Il fratello di Valentino Rossi è alto 184 cm e pesa 70 kg, peso e statura ben al di sopra della media dei piloti MotoGP. Il fisico rappresenterebbe un ostacolo, considerando che gli avversari sono più bassi e leggeri, riuscendo quindi a far correre più velocemente i loro prototipi. "Molti piloti oggi stanno dimagrendo perché questo permette loro di andare più veloci - ha detto Luca Marini -. Ricordo quando Dani Pedrosa vinse a Misano perché era l'unico a poter usare gomme morbide". Si è spinto oltre, affermando che "secondo me, bisognerebbe introdurre una regola sul peso minimo come in tutti gli altri sport. Chi è basso deve solo allenarsi un po' di più per ingrassare, ma chi è al di sotto di una certa altezza non può dimagrire".

La risposta di Pedrosa

Dani Pedrosa, collaudatore KTM e commentatore di DAZN, ha risposto al pilota della Honda ufficiale con un messaggio chiaro. "Luca Marini di recente ha parlato di questo argomento, ma credo che abbia completamente torto.
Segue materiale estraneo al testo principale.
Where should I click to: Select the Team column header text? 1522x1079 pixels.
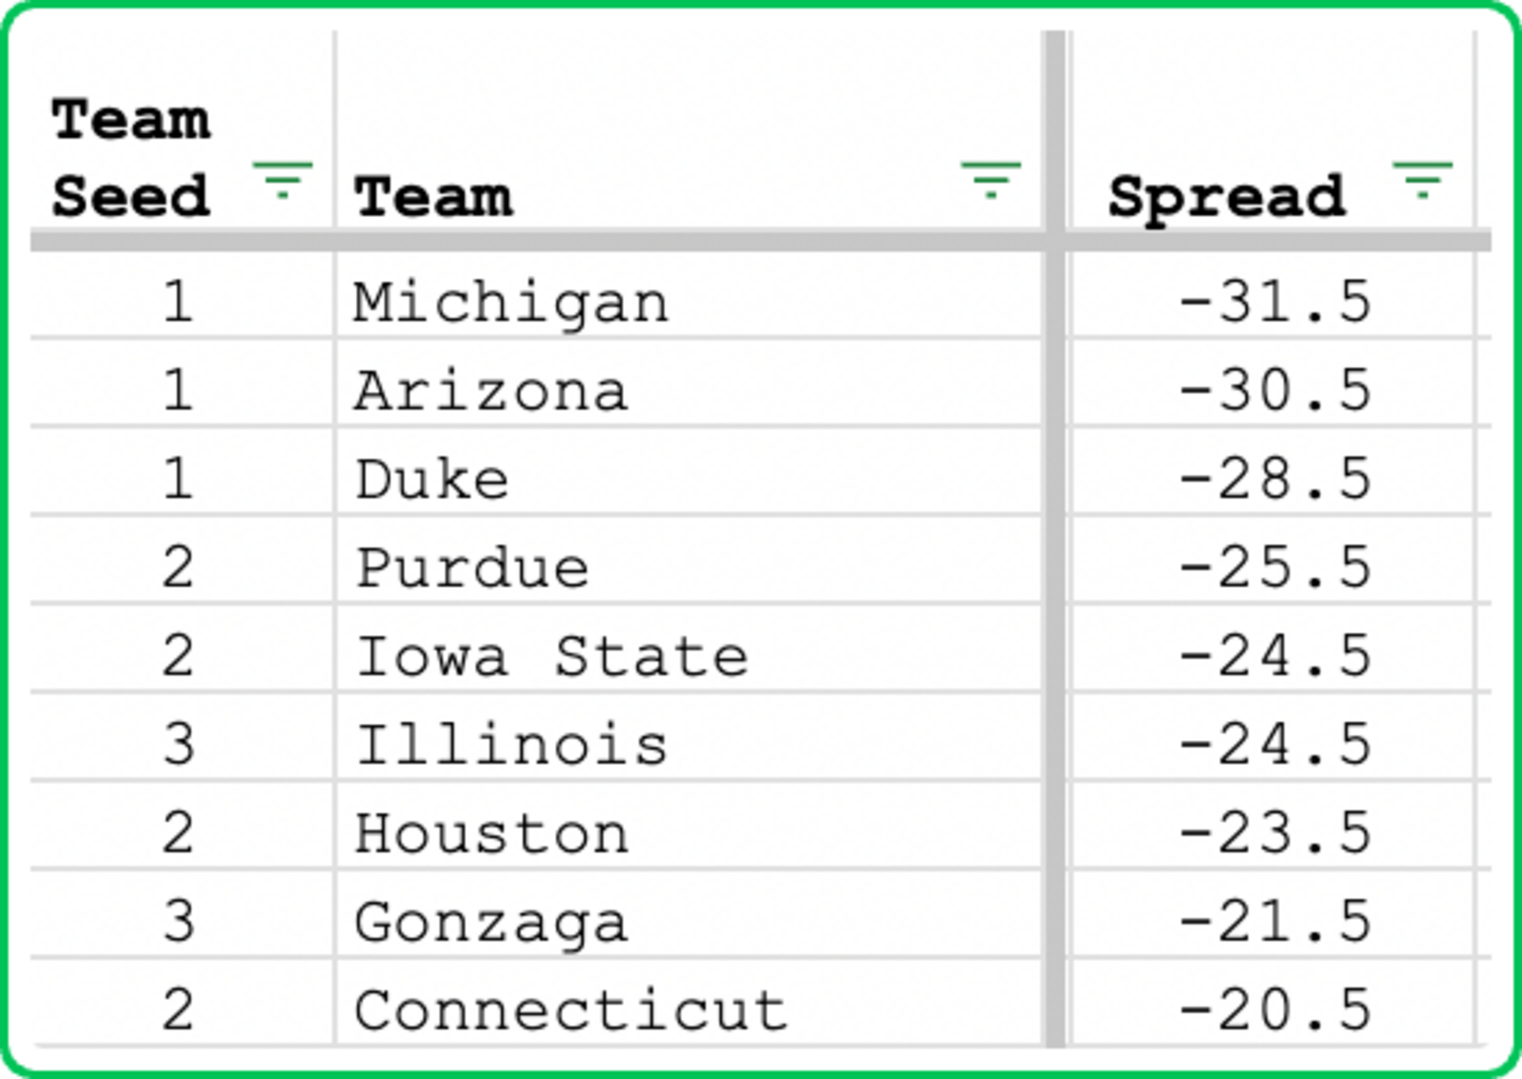click(433, 197)
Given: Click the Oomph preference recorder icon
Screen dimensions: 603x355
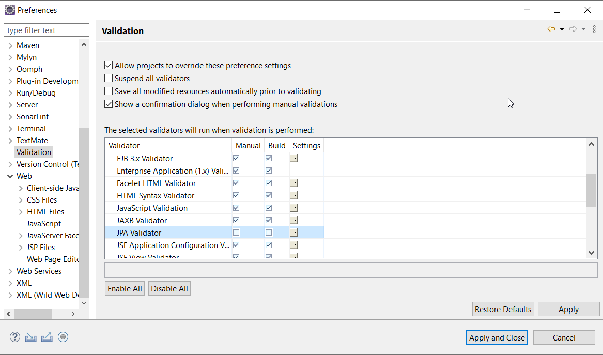Looking at the screenshot, I should (x=63, y=337).
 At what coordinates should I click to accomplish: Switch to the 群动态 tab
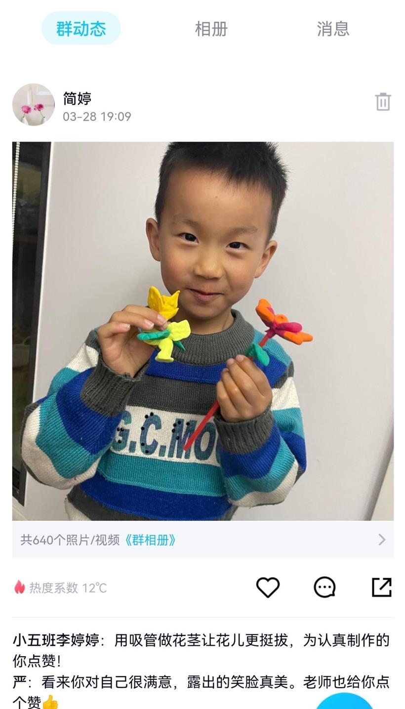tap(81, 29)
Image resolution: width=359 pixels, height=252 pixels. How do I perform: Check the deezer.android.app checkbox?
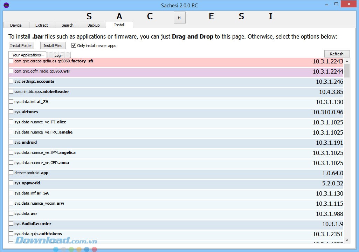click(11, 173)
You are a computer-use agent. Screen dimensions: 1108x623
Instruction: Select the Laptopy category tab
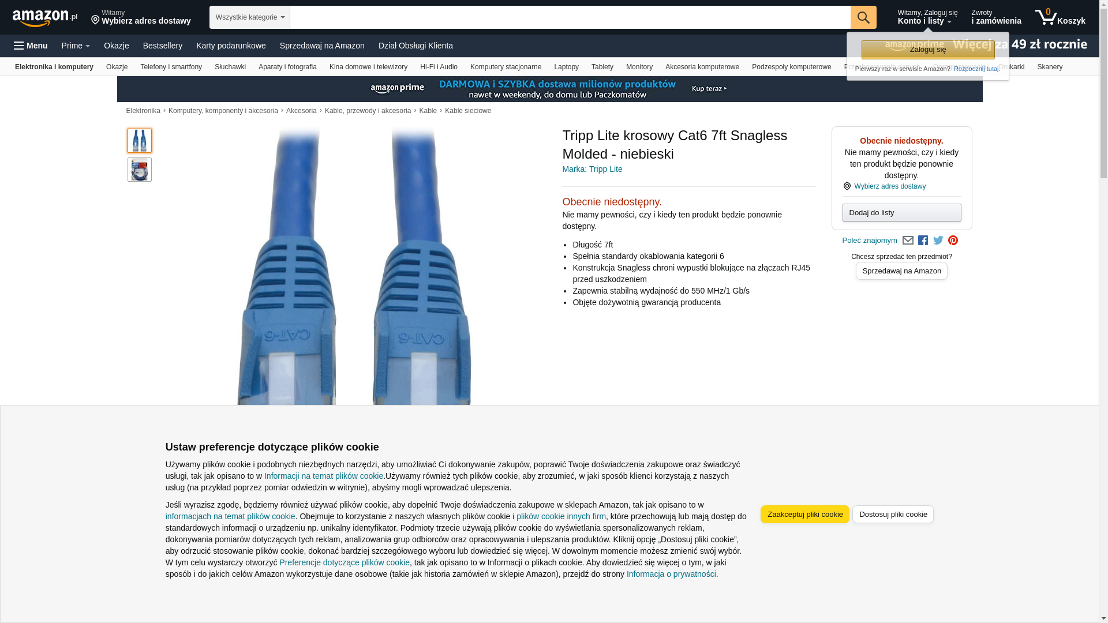(566, 67)
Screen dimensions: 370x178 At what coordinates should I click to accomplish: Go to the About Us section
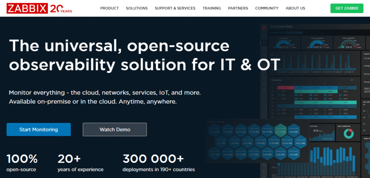point(295,8)
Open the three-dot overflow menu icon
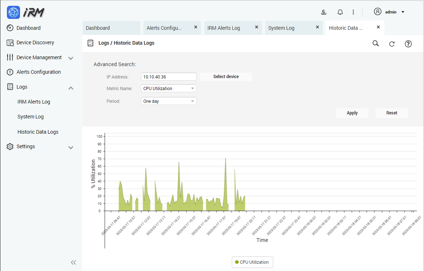 click(353, 12)
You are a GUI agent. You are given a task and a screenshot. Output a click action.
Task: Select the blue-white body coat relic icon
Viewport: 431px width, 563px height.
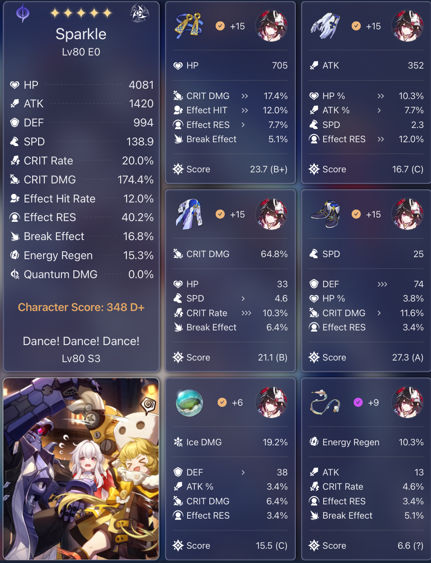(x=189, y=214)
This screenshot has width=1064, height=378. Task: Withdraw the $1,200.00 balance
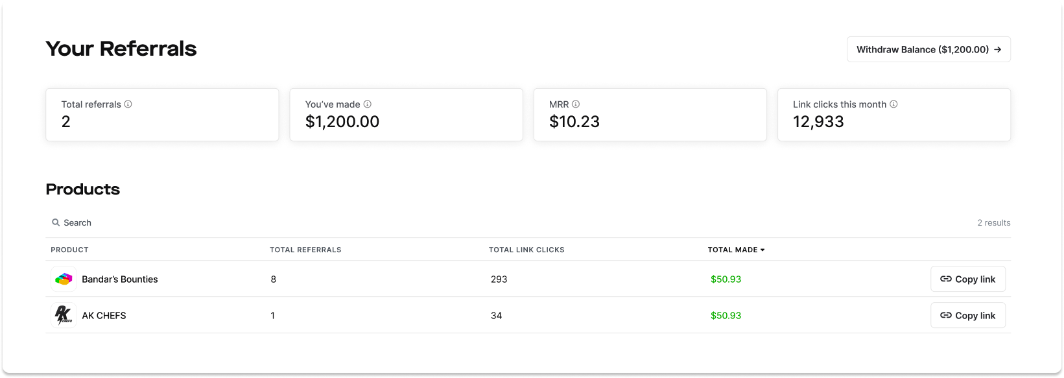tap(928, 49)
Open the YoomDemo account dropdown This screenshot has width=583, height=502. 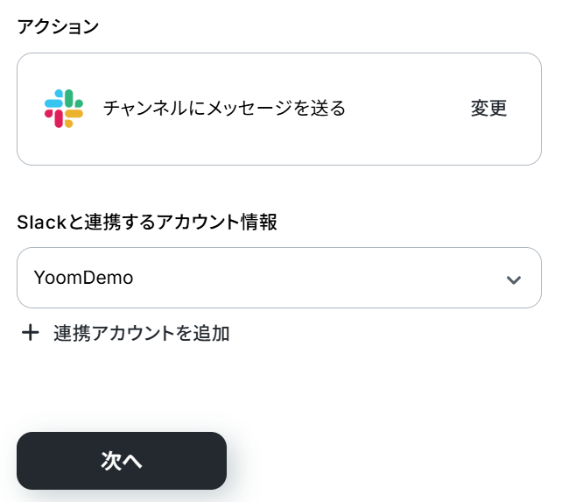point(278,278)
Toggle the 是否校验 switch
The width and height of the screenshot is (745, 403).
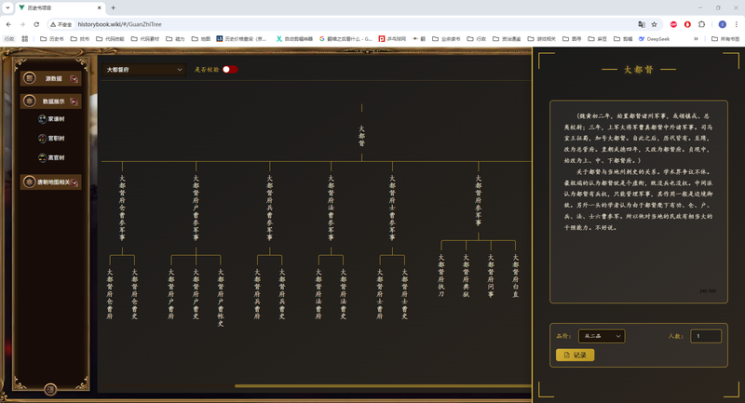[x=229, y=70]
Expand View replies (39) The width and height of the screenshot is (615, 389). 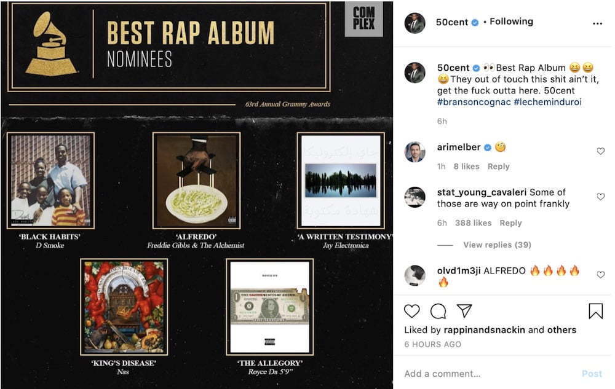[497, 245]
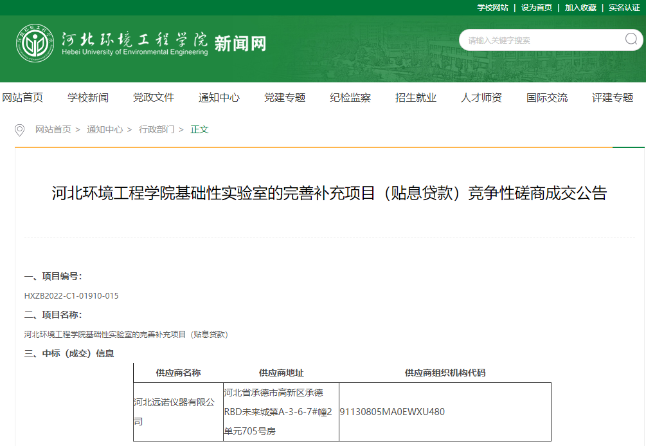Open 通知中心 in main navigation
The width and height of the screenshot is (646, 446).
pos(219,98)
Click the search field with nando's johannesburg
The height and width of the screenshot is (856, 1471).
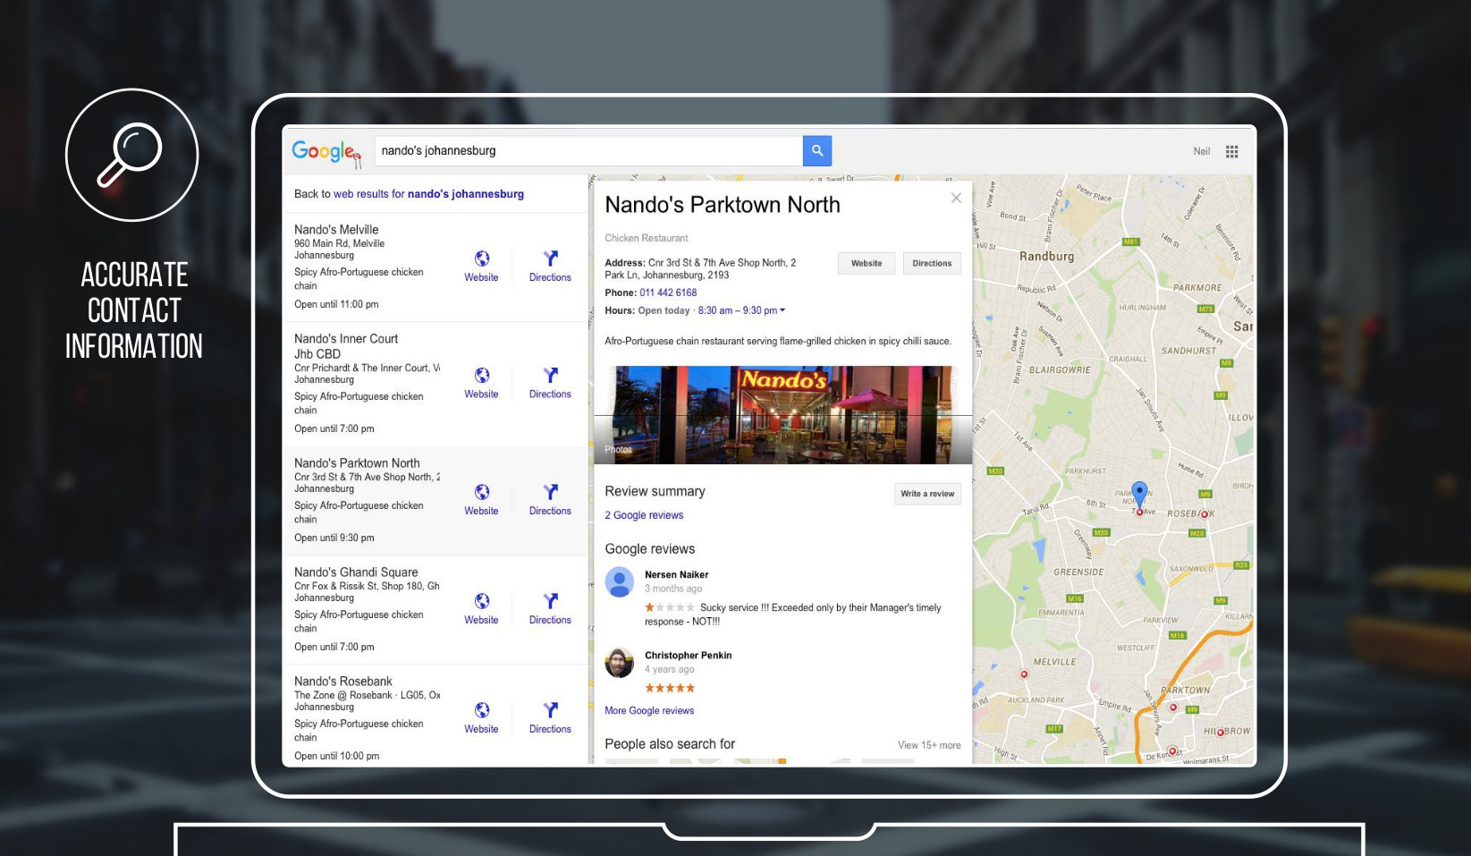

È vero che nelle categorie minori un pilota più grosso ha più difficoltà, perché pesa di più, il motore è molto piccolo e c'è meno potenza. Inoltre, è più difficile adattarsi aerodinamicamente".
Durante il weekend di MotoGP in Ungheria, lo spagnolo è andato oltre nella spiegazione. "Su una moto di grossa cilindrata, se dovessimo cercare una regola che livelli le condizioni, non sarebbe quella di appesantire il pilota più piccolo, ma di assicurarci che il pilota più piccolo abbia una moto che pesa meno. Perché anche se il pilota più piccolo pesa meno, in termini di forza il pilota più grande ne ha molta di più. Stai appesantendo un pilota piccolo per spostare una moto più pesante, con meno forza. Va nella direzione opposta a quella che dovrebbe essere la regola. Allo stesso modo, i piloti più piccoli su moto di grossa cilindrata sono sempre svantaggiati".